By Freddie Heaney –
Road Atlanta, GA: ChumpCar staged its first nationwide event of the 2015 race season with a well-supported 14-hour endurance race. “Life has an expiry date,” as they say, “let’s do something!”
Of the ninety-two entrants, some originating from as far away as Canada, the ChumpCar opener was won by a 1999 Saab driven by an upstate New York-based team called Tired Iron from Sauquoit. In fact, this same car triumphed at the 2014 ChumpCar Daytona event and yet another of their Saabs finished fourth at Road Atlanta. What’s their special quality you might ask? A reputation for building fast reliable Saabs and selecting fast evenly matched drivers—usually four.
The trouble with flags
Saturday, February 7, turned out to be a warm mid-winter day with blue skies, grateful enthusiasts escaping their snowy thermal prisons in the north and the promise of close, enjoyable racing. In fact, sometimes too close which precipitated a couple red-flag periods. The red flag carries a symbol of urgency, signifying all racers must come to an easy stop, pulling over to track edge and out of the way.
But endurance racing, where hundreds of drivers participate, has by nature a potential for error: some proceed to stop as fast as possible with dramatic clouds of tire smoke, while others fail to pull over, blocking the track for those cars racing up behind.
Even more sinister, perhaps, was the sight of the black flag, brandished around 5:45 just before nightfall. This compelled all racers to return to the paddock for a “Call-to-Jesus meeting.” With racecars parked in two neat, long lines along the Road Atlanta pit lane, the drivers climbed out to learn of their transgressions from the Regional Director.
The risks of dissimilar speeds
Speed disparity appeared to be the main concern; the organizers worried that the inequality of lap times between the fastest and the slowest might bring risks that could be avoided. As darkness fell they reasoned it would be harder to see and to judge distances and the possibility of one daring act too many was probably uppermost in their minds.

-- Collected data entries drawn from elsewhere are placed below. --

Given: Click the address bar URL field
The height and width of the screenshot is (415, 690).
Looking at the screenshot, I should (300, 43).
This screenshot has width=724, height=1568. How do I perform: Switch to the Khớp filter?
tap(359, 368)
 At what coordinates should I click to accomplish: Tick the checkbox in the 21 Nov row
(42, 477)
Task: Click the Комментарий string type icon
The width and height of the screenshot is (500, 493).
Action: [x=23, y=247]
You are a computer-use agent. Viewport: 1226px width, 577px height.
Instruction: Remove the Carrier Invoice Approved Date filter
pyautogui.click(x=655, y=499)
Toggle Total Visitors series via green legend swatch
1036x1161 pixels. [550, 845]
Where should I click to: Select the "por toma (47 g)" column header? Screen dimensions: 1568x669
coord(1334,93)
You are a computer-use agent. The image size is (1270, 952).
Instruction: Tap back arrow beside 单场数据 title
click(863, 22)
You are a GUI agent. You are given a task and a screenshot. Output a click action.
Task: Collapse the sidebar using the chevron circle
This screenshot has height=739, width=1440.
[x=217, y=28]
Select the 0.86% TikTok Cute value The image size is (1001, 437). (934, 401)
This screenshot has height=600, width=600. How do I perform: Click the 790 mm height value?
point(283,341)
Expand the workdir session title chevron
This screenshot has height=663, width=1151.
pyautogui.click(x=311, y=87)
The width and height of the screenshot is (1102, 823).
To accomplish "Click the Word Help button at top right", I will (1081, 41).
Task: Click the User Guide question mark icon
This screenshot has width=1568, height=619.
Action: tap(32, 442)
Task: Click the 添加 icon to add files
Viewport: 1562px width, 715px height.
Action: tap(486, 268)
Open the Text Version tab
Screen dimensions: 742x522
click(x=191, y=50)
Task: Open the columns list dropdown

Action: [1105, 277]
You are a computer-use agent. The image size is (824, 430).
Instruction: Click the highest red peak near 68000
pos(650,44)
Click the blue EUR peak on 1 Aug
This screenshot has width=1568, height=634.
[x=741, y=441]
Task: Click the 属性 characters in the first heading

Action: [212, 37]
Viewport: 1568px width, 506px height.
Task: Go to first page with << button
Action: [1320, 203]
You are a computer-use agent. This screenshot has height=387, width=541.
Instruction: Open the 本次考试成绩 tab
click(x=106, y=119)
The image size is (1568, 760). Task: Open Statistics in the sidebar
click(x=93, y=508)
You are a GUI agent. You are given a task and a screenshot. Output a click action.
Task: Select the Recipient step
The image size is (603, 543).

Still, for spectators the exercise was puzzling for the accident count was low and one wondered if excited corner workers had reported more that was actually unfolding. Nonetheless, ChumpCar events are organized with admirable professionalism, offering wide-spread endurance racing that most can afford, hours of valuable seat-time to hone their road-racing skills, and memorable experiences that inspire others to join in the fun.